BRAVIAはSONYの主力TVで、インターネットTVとして売っている。 ホームページを見ると超高解像度機能の他にSkypeやYouTubeVideoOnDemandなどを使って「面白い!」を訴えている。

 

「コンピュータ、ソフト無ければただの箱」と同じく、インターネットTVもネットコンテンツが無ければ超高解像度や3D機能も発揮できない。 コンピュータ産業の主要利潤創出がハードからソフト、ソフトからネットに移って来たことを省みれば、インターネットTV産業の主要利潤の源がネットコンテンツに在ることを否定する人は多くはないだろう。
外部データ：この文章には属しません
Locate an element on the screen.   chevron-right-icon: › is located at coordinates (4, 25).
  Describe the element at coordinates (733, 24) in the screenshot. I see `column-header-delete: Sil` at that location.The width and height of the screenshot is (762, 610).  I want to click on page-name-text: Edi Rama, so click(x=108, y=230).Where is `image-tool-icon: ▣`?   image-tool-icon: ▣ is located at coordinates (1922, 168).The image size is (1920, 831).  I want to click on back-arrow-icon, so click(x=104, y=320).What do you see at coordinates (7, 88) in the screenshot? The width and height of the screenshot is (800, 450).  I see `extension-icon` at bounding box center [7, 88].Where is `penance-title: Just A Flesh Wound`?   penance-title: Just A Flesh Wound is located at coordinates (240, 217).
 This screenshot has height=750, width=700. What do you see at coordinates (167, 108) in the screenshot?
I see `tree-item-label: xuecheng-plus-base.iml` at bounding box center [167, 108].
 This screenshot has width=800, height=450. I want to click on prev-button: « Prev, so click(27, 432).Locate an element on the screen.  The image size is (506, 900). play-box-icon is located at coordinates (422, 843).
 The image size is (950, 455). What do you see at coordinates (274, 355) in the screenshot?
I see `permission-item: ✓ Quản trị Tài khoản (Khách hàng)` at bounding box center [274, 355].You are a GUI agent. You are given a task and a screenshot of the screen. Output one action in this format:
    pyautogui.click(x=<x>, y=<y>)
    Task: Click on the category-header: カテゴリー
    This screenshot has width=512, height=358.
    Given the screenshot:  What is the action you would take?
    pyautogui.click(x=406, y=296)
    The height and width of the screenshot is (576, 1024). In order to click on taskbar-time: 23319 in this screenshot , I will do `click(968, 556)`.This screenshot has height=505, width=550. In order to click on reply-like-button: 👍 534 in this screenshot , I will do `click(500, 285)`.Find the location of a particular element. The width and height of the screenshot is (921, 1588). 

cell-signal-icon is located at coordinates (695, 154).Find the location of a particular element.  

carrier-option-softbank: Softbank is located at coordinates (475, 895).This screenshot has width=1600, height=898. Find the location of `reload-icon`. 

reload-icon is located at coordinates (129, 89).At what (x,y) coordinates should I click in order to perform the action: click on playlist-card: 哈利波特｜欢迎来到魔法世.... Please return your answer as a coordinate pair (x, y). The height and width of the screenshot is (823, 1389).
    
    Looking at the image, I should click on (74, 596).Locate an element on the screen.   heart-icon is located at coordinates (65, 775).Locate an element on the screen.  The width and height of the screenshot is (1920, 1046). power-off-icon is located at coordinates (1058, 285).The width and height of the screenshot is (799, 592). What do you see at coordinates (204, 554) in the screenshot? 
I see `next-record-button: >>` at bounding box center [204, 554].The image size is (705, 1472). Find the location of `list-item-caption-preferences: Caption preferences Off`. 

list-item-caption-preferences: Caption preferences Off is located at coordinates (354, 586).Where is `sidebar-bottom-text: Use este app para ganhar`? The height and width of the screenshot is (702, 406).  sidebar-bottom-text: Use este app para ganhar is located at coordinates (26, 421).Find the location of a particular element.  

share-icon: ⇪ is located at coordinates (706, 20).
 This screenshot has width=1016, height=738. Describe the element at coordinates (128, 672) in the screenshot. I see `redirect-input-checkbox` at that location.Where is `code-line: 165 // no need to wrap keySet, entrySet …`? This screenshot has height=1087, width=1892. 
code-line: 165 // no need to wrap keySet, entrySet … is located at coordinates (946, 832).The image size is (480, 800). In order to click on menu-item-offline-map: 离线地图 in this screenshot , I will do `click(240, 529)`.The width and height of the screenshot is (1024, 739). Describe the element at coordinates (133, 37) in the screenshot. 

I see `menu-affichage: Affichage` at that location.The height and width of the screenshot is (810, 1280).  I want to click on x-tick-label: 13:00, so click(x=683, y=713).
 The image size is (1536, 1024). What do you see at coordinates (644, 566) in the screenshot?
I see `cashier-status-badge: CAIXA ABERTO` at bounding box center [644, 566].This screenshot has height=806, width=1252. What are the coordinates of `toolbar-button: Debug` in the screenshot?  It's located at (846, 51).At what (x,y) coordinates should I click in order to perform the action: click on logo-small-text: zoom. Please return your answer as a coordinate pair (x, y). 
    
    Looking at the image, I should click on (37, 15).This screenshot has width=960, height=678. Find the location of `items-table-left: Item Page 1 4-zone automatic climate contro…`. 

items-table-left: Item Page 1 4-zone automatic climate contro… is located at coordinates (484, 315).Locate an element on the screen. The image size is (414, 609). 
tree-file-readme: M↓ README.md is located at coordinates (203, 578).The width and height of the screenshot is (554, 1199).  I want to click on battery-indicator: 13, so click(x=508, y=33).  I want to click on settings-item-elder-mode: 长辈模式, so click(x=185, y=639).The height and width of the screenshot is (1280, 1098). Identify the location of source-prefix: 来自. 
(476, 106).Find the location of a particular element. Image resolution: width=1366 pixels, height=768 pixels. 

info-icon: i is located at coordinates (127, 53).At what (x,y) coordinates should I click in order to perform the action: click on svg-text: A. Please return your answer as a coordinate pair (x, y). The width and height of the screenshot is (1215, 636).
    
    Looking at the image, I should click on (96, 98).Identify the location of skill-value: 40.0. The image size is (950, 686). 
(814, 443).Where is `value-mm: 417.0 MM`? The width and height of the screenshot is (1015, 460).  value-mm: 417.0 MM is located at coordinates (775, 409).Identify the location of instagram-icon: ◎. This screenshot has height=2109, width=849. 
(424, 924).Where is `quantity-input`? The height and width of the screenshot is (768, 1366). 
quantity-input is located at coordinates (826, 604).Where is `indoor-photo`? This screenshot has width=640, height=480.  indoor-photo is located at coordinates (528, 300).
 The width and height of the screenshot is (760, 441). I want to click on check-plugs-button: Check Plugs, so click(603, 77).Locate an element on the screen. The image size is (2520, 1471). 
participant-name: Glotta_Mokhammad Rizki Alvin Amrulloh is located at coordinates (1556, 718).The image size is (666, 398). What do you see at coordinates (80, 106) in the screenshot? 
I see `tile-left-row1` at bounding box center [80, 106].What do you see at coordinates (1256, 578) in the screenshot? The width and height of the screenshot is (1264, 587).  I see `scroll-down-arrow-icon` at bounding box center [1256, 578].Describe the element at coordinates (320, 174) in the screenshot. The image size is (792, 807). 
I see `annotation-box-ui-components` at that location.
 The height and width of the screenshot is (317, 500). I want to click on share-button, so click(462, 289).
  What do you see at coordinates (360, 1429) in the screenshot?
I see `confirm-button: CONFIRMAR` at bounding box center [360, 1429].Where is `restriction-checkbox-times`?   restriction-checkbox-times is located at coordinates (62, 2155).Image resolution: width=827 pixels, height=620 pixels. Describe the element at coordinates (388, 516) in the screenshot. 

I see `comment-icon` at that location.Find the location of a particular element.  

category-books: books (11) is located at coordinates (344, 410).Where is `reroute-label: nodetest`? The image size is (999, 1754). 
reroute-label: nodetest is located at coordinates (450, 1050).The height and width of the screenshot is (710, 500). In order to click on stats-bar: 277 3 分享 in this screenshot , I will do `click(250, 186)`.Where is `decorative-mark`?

Appleの成功例もある。優れたハードは必須だが、大半の収益を生むのはコンテンツであり、コンテンツから収益を生むにはグローバルなビジネスモデルを構想しそれを実現できなければならない。 この能力の有無がi-modeのビジネスモデルを真似したAppleが成功した理由であり、DoCoMoのi-modeが世界展開で失敗した理由だ。

 

グローバルなビジネス展開力があるSONYは、ではどうしたかと言うと、BRAVIAではYouTubeやVideoOnDemandなどのビデオコンテンツと提携した。日本ではまだ騒がれていないが、SONYはMubiともエクスクルーシブな提携をしている。Mubiは吊画座級の映画をオン・デマンドでグローバルに提供するベンチャーだが、急速に業績を伸ばしている。オン・デマンドでビデオを配信するだけでなく、映画ファン間のソーシャルネットサービスも提供している。ディープな映画ファンなら同じディープな仲間と好きな映画について話し合いたい。この様なネットサービスの成功、失敗はサービスサイトがどれだけユーザの細かいニーズに応えられる様に作ってあるか、だが、Googleの様な検索エンジンはサービスサイトにユーザを導入する以上は期待できない。どんなにサイトをSEO(Search Engine Optimization)してもこれが限界だ。

 

ビデオ、本、CD,衣類、食料などの膨大なコンテンツをベースにするサービスでユーザに財布の口を開かせる、売上増大に最も貢献するのは推奨エンジンだ。推奨(レコメンデーション)エンジンとは、例えばAMAZONで本を買うと、「この本を買った他の人はこんな本も買っていますよ」と言ってもっと本を買わせられそうになる、あのサービスを動かしているエンジンのことだ。優れた推奨エンジンを使うかどうかがネットショップの明暗を分ける。だから米国最大のビデオレンタルチェーンのNetfixは自社開発の推奨エンジンから更に10%売上を増大する推奨エンジンに1億円の懸賞を付けたコンテストを行ったのだ。1億円の賞金なぞ、受賞した推奨エンジンを使って売上をほんの少し上げれば元がとれるのだ。このコンテストでベル研究所以上の最高の成績をあげたのが、Gravity社が率いるチームだった。そしてMubiGravityの推奨エンジンを採用し急速に業績を伸ばしている。

 

SONYのBRAVIAを買うとMubiのサービスが付いてくる。(但し欧米だけ)他社のTVには付いていないので、どうせならBRAVIAを買おうというインセンティブも期待できる。このwin-winのシナリオを裏で支えているのがGravityの、世界のトップレベルの推奨エンジンという構図になっている。

 

アップルがi-modeを見習って成功した様に、グローバルなビジネスモデルの実現能力を持つSONYは(SONYに限らず、だが)Googleやアップルを凌ぐ成果をあげて欲しいと願う次第だ。